David tries again the next night, instead getting Uriah drunk. Surely a drunk, testosterone-filled guy, who had been fighting wars, would succumb to sleeping with his beautiful wife.
Wrong.
Uriah again sleeps outside. David’s now in a full-fledged, Lance Armstrong style cover-up. He knows Uriah won’t sleep with his wife while his men are at war. So instead of coming clean, fessing up, David orders Uriah to the front lines, where the fighting is at its most violent, where Uriah will almost certainly get killed.
In effect: King David murdered Uriah the Hittite. He didn’t even stop there, either. No, David went on to marry Bathsheba, and together they had a son.
The first time I heard that story it blew my mind. Can you imagine if something like that had happened in today’s society?
I can, because it happens all the time. And we hear about things like this all the time. The only difference is that in 2019, our failures, both big and small, massive and minute, are put on display for all to see. The tabloids would have eaten up the story of David and Bathsheba. It would have been on the front page of every newspaper and magazine and website and television show, right along with every other celebrity and high-profile athlete who commits acts of infidelity.
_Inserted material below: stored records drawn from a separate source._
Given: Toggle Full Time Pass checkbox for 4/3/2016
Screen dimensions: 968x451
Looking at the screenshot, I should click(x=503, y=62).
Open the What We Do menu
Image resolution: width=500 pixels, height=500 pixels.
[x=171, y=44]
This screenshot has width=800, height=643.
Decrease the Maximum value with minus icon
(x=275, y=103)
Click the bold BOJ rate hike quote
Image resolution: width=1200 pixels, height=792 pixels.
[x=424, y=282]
The point of the story is this: Everyone, even the best of us, as King David was during his time, will fail. And everyone will fail spectacularly. Maybe they won’t sleep with a guy’s wife and deny it and have him murdered. But they will fail.
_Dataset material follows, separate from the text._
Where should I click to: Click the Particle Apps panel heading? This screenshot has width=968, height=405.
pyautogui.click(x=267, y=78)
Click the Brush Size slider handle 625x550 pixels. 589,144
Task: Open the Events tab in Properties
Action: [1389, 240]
Adam failed when he ate in the Garden of Eden.
Moses failed when he told God he didn’t want the role God had asked him to play.
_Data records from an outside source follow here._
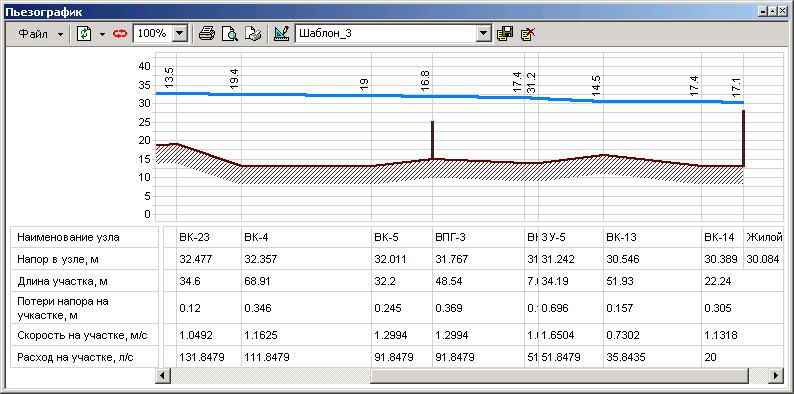The height and width of the screenshot is (394, 794).
Task: Open the template editor ruler icon
Action: coord(281,34)
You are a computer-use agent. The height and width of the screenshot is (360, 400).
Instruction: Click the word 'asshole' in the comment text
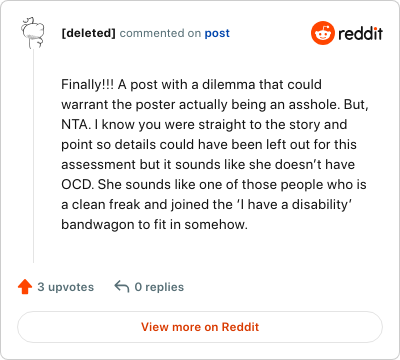(314, 105)
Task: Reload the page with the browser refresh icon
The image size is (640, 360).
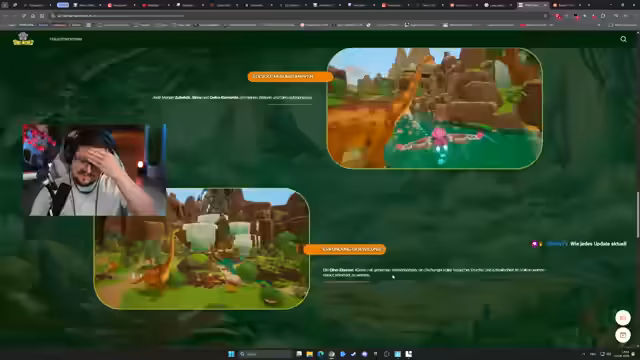Action: (24, 16)
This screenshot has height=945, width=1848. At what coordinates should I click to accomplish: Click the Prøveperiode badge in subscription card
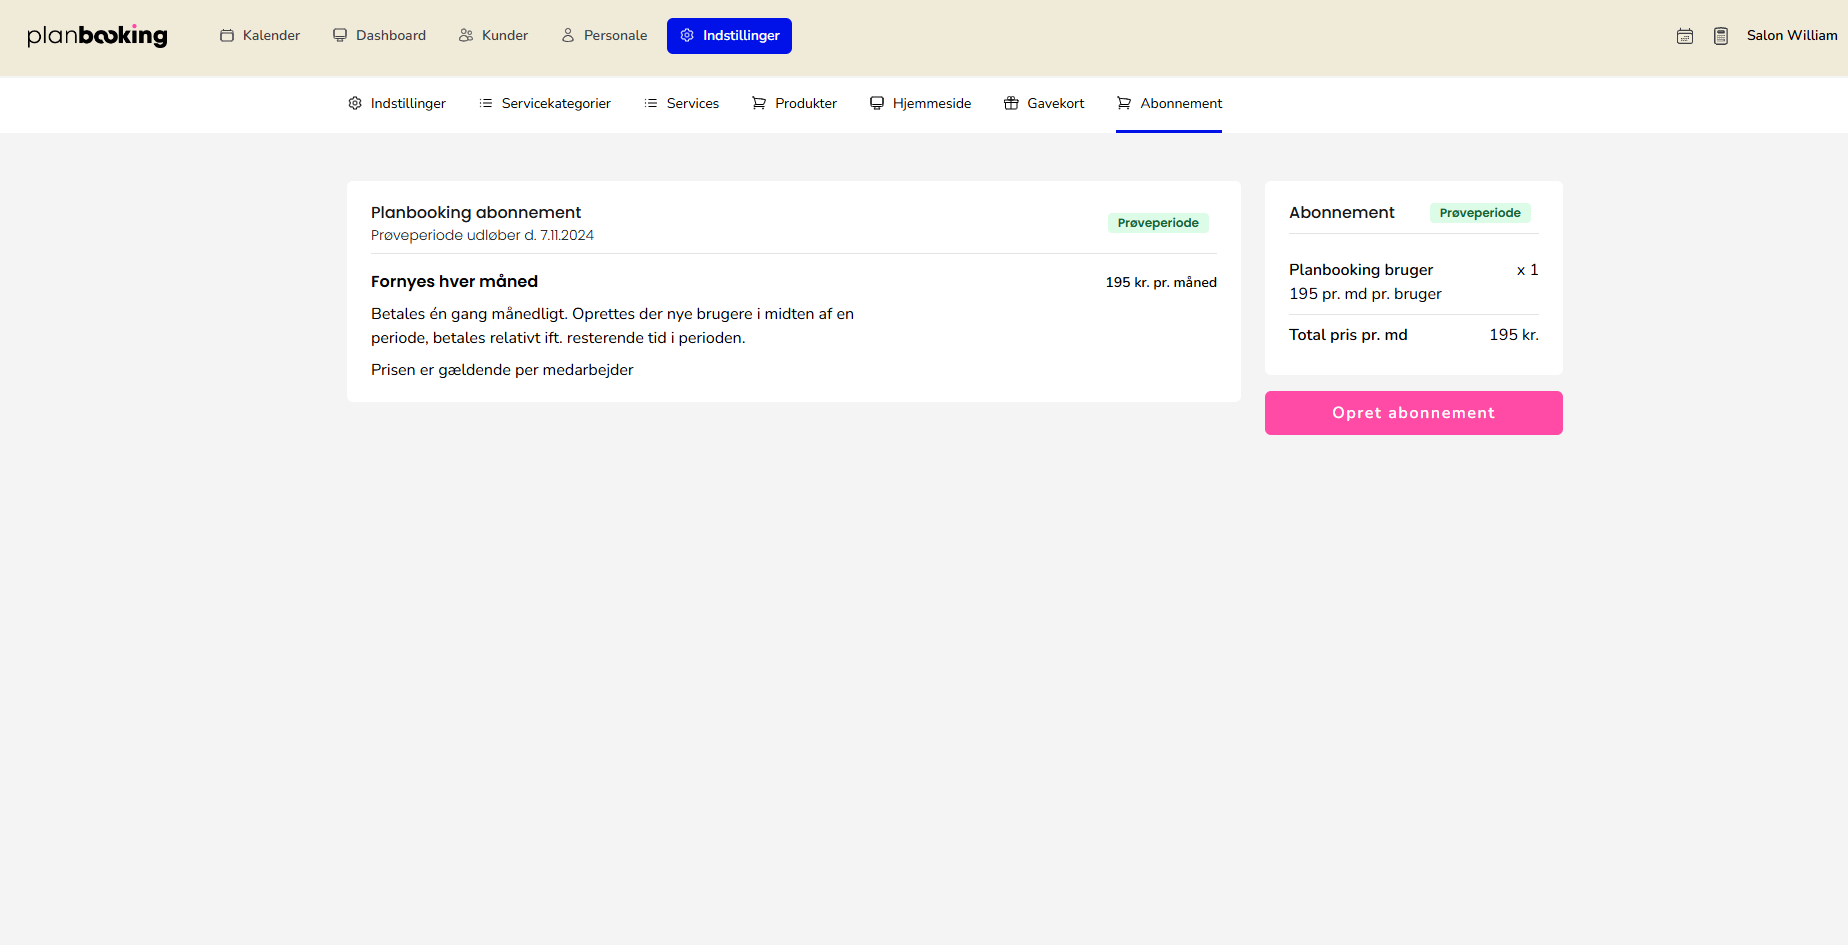pos(1158,223)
Jacob failed when he allowed arrogance to blind him.
The entire book of Judges is one failure after the next.
Jump forward to today and the men and women we anoint as role models are no different. Michael Phelps. Tiger Woods. Hope Solo. The list could fill the entire internet.
We fail because we’re human. We fail because that’s how God made us. He made Adam imperfect, susceptible to temptation. In my opinion, he did this to see how we would respond when we fail.
When it dawned on David just how badly he sinned, he was overcome with grief. Later, he would write a song, one of my favorites I’ve read thus far, in 2 Samuel, 22:17-20: “He reached down from on high and took hold of me; he drew me out of deep waters. He rescued me from my powerful enemy, from my foes, who were too strong for me. They confronted me in the day of my disaster, but the Lord was my support. He brought me out into a spacious place; he rescued me because he delighted in me.”
God didn’t smite David after he sinned. He rescued him. He didn’t banish David to hell. He delighted in him. He did this because – and again, this is just my opinion – after David realized the sin he had committed, he turned to God. He responded in the manner God wants us to – by finding Him, asking Him for help, for guidance.
Our greatest battles are the ones waged within, our worst enemies ourselves, begat from temptation. At some point, we’ll lose those battles, no different than David did.
God isn’t asking us to be perfect. He’s asking us to respond, to allow Him to rescue us from ourselves.
“You are the lamp, O lord,” the song continues in verse 29, “the Lord turns my darkness into light.”
It calls to mind one of my favorite quotes from one of my favorite characters from my absolute favorite piece of literature, Harry Potter.
“Happiness,” Albus Dumbledore says, “can be found in the darkest of times, if one remembers to turn on the light.”
God wants us to turn to him, so he can flick on the light.